**Goal of the exercise:**
Your answer should be only the lines below from the one with "Select the 处置" to the one with "Image resolution: width=944", repeated exactly, ends included.

(Collected data entries)
▶
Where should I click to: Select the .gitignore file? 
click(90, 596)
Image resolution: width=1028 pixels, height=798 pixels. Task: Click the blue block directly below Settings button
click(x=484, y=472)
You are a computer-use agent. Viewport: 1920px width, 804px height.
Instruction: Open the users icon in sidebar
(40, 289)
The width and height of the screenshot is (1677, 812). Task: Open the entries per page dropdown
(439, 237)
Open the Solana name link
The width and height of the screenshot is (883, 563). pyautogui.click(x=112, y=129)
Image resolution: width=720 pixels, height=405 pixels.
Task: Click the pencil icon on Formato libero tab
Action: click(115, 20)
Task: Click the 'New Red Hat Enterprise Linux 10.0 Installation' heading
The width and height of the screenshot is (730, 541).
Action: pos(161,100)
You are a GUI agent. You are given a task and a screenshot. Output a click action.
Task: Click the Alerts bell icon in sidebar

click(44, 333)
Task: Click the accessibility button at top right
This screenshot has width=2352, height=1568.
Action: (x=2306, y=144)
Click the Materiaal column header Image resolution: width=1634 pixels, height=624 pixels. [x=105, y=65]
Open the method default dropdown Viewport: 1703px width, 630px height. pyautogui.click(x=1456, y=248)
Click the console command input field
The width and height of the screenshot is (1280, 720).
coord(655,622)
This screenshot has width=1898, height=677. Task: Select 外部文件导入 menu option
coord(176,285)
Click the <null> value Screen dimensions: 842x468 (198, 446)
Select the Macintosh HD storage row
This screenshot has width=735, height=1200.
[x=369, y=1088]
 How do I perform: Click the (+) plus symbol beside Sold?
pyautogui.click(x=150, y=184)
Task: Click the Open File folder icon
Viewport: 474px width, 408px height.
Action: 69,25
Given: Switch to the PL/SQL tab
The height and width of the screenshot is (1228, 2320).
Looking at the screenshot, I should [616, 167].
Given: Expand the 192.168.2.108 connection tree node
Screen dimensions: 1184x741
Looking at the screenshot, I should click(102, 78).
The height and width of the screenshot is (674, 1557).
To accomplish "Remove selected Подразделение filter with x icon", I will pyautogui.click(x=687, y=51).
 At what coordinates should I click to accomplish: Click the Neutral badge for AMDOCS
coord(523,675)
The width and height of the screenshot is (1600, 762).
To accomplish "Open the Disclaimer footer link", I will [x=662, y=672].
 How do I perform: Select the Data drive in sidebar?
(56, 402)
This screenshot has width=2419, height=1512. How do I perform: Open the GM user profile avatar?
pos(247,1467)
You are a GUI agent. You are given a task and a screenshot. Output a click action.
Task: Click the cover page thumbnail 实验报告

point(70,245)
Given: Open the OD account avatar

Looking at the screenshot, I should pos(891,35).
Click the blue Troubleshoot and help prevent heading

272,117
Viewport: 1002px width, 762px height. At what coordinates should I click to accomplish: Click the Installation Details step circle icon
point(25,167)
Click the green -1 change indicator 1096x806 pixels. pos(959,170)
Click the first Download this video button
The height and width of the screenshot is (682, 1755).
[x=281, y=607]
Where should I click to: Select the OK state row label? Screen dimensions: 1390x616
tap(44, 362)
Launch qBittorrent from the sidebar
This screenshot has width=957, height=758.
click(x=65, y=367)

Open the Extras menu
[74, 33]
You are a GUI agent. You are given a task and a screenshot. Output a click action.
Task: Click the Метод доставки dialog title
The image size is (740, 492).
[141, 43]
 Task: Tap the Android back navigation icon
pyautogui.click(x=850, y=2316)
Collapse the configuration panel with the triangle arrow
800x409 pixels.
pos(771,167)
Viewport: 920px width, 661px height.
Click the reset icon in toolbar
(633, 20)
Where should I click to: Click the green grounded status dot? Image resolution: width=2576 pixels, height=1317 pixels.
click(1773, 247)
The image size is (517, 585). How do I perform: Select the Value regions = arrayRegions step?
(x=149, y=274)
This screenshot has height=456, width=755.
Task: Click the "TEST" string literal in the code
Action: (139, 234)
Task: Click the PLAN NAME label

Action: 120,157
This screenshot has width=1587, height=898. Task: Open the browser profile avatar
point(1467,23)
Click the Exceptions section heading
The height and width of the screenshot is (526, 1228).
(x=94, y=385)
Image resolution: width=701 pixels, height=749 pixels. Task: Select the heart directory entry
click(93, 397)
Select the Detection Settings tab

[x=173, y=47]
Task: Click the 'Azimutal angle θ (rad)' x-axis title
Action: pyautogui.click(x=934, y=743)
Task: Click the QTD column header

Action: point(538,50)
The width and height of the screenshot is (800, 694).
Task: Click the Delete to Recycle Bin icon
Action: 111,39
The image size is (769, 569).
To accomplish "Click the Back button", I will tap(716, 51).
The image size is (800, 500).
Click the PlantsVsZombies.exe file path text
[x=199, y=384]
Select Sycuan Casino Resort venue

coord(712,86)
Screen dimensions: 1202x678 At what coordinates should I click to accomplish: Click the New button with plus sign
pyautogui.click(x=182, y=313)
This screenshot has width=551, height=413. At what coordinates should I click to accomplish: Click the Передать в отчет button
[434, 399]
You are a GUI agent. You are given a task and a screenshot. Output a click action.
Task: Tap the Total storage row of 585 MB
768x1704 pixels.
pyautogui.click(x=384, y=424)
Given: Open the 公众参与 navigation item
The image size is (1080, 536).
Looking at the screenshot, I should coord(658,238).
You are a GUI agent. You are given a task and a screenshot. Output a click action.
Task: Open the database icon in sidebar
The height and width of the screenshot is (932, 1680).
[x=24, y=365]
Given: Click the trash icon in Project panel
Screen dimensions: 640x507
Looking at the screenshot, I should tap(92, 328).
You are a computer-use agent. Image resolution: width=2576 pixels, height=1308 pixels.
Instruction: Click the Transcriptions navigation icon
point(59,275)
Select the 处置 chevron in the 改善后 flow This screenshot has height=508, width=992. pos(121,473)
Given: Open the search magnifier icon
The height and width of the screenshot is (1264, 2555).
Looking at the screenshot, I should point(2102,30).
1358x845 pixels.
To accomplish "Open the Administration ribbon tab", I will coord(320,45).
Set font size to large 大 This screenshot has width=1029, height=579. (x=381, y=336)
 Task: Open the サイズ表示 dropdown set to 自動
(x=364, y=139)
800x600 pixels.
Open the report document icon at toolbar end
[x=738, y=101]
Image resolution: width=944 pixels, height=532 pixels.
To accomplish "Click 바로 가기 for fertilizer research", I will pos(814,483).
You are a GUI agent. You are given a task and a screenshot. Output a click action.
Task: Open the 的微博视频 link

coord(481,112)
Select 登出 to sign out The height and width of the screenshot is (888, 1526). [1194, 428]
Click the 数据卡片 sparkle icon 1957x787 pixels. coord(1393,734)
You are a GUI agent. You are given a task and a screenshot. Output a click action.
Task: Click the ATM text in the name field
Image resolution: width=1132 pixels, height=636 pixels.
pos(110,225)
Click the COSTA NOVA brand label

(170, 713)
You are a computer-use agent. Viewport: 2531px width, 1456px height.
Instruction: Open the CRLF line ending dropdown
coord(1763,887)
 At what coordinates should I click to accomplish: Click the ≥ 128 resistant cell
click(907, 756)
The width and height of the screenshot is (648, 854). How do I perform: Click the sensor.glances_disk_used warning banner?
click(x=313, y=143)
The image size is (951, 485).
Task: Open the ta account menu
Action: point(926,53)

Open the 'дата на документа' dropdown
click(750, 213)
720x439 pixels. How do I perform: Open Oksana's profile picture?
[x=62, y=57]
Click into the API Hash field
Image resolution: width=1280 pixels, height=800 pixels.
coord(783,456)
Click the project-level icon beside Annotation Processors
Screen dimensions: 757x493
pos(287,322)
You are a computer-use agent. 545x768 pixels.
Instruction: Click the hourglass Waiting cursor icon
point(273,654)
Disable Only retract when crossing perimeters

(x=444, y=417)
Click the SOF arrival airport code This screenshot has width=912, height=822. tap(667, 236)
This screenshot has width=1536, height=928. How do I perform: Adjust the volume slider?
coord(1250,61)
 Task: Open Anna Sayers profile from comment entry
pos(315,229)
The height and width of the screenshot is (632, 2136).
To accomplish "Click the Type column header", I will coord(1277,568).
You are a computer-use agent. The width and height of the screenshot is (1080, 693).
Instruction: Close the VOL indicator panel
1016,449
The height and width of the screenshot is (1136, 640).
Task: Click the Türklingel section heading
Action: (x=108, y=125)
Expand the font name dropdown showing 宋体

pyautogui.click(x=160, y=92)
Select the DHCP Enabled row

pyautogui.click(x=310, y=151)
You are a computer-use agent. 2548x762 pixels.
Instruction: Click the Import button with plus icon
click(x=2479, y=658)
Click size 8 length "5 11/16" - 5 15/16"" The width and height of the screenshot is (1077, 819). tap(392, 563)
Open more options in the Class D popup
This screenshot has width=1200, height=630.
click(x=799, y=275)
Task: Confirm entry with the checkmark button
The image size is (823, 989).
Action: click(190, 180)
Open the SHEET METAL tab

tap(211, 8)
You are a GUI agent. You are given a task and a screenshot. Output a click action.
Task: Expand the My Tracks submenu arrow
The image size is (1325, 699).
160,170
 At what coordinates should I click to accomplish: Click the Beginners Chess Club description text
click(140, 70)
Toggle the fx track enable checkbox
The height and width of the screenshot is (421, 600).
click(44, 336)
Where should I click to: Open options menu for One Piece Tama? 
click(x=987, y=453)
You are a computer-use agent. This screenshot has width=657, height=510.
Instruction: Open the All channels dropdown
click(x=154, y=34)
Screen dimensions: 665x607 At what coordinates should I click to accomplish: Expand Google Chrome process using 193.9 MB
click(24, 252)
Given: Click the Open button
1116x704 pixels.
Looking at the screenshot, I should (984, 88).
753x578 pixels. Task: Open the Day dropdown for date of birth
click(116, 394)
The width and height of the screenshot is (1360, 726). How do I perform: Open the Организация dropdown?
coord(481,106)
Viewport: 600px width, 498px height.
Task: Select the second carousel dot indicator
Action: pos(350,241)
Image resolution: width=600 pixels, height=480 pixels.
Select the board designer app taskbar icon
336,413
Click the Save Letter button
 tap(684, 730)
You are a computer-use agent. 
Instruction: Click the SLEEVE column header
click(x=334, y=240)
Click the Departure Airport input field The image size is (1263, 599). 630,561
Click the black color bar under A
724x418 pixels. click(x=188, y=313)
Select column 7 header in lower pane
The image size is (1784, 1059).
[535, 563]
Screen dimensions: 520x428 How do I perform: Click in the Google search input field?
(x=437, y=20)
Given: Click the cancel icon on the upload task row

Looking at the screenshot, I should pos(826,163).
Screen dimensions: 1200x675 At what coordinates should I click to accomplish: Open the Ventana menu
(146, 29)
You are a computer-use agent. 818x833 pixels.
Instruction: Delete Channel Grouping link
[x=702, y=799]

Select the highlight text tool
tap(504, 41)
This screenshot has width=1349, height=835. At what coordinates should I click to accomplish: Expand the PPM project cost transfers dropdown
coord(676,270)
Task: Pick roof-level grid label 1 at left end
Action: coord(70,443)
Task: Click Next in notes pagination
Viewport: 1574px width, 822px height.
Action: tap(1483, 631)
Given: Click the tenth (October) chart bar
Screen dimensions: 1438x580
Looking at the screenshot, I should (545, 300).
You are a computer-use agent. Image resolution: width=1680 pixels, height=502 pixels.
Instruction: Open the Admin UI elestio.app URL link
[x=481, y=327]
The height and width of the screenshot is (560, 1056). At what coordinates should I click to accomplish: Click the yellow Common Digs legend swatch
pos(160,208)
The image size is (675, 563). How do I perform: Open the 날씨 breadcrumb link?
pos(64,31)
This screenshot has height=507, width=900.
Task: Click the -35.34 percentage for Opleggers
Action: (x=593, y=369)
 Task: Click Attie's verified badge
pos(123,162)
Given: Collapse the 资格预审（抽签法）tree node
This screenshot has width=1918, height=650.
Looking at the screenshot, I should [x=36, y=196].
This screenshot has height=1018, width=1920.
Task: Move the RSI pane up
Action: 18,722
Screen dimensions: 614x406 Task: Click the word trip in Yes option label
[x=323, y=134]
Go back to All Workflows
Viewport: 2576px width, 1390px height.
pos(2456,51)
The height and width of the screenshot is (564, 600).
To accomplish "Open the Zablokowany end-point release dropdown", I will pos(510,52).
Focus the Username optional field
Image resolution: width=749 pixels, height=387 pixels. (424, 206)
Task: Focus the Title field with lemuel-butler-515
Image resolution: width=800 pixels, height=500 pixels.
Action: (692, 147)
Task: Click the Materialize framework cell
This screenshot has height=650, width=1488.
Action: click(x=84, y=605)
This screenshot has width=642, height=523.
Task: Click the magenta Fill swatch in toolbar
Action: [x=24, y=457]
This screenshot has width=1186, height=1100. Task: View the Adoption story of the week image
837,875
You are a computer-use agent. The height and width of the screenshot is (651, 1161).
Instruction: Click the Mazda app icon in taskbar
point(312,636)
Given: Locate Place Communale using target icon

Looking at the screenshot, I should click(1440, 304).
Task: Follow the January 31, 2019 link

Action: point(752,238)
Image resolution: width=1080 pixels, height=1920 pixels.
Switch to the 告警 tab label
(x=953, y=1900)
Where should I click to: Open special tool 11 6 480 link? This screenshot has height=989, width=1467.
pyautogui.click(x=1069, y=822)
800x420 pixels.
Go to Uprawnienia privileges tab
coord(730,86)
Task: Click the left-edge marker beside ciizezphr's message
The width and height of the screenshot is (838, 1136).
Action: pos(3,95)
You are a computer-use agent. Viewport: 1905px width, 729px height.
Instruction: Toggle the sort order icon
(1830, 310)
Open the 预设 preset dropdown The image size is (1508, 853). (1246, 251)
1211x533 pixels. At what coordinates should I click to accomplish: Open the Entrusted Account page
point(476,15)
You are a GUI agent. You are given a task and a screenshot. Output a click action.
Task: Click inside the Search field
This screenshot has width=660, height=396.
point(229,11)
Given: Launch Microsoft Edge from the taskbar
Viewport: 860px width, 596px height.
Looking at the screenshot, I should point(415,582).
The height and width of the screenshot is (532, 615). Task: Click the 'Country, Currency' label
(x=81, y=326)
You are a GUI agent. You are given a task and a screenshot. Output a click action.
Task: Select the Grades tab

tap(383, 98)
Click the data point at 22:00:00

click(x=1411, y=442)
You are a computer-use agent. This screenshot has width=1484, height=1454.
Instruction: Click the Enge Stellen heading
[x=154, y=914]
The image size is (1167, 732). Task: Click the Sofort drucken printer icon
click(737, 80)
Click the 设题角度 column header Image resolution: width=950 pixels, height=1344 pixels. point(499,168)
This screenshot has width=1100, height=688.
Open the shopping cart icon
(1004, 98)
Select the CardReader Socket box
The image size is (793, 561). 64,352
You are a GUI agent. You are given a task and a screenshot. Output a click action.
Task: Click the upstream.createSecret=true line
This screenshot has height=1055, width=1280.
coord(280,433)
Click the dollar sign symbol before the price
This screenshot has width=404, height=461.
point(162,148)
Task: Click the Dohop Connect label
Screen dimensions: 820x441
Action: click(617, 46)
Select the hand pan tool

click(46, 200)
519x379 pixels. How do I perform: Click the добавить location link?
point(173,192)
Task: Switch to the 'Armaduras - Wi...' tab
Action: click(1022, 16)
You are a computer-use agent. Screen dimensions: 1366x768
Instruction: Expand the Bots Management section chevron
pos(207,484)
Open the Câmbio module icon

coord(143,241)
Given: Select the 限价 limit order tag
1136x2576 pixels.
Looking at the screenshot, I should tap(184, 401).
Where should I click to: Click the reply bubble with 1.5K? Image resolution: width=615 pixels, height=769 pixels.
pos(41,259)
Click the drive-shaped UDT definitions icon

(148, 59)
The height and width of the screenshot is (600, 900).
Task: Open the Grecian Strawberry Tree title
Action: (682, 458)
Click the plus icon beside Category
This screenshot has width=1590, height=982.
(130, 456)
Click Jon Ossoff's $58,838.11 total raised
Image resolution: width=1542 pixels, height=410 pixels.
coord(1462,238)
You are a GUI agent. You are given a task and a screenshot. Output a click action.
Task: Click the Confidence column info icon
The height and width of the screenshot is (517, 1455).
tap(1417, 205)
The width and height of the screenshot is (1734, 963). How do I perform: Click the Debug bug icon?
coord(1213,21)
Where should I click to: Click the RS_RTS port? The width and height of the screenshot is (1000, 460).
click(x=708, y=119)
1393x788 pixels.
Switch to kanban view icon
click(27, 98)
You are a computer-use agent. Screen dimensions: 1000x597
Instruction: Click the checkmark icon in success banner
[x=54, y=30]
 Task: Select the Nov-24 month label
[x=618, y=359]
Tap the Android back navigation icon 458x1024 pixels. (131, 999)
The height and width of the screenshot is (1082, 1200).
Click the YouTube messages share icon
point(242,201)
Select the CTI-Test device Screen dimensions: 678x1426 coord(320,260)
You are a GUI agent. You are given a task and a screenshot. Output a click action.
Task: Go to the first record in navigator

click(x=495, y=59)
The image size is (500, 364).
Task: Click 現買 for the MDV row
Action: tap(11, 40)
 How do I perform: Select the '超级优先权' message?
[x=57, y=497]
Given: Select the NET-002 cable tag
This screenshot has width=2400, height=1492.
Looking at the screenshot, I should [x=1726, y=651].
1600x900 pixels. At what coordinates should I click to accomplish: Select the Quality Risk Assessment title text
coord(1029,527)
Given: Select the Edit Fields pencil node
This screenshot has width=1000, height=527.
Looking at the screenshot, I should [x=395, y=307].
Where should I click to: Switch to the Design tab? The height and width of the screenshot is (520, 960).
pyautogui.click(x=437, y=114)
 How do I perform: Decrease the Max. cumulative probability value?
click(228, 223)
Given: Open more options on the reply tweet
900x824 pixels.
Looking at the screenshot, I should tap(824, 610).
◀
**Solution to the problem:**
Select the 处置 chevron in the 改善后 flow This screenshot has height=508, width=992. pos(121,473)
Given: Open the search magnifier icon
The height and width of the screenshot is (1264, 2555).
Looking at the screenshot, I should point(2102,30).
1358x845 pixels.
To accomplish "Open the Administration ribbon tab", I will coord(320,45).
Set font size to large 大 This screenshot has width=1029, height=579. (x=381, y=336)
 Task: Open the サイズ表示 dropdown set to 自動
(x=364, y=139)
800x600 pixels.
Open the report document icon at toolbar end
[x=738, y=101]
Image resolution: width=944 pixels, height=532 pixels.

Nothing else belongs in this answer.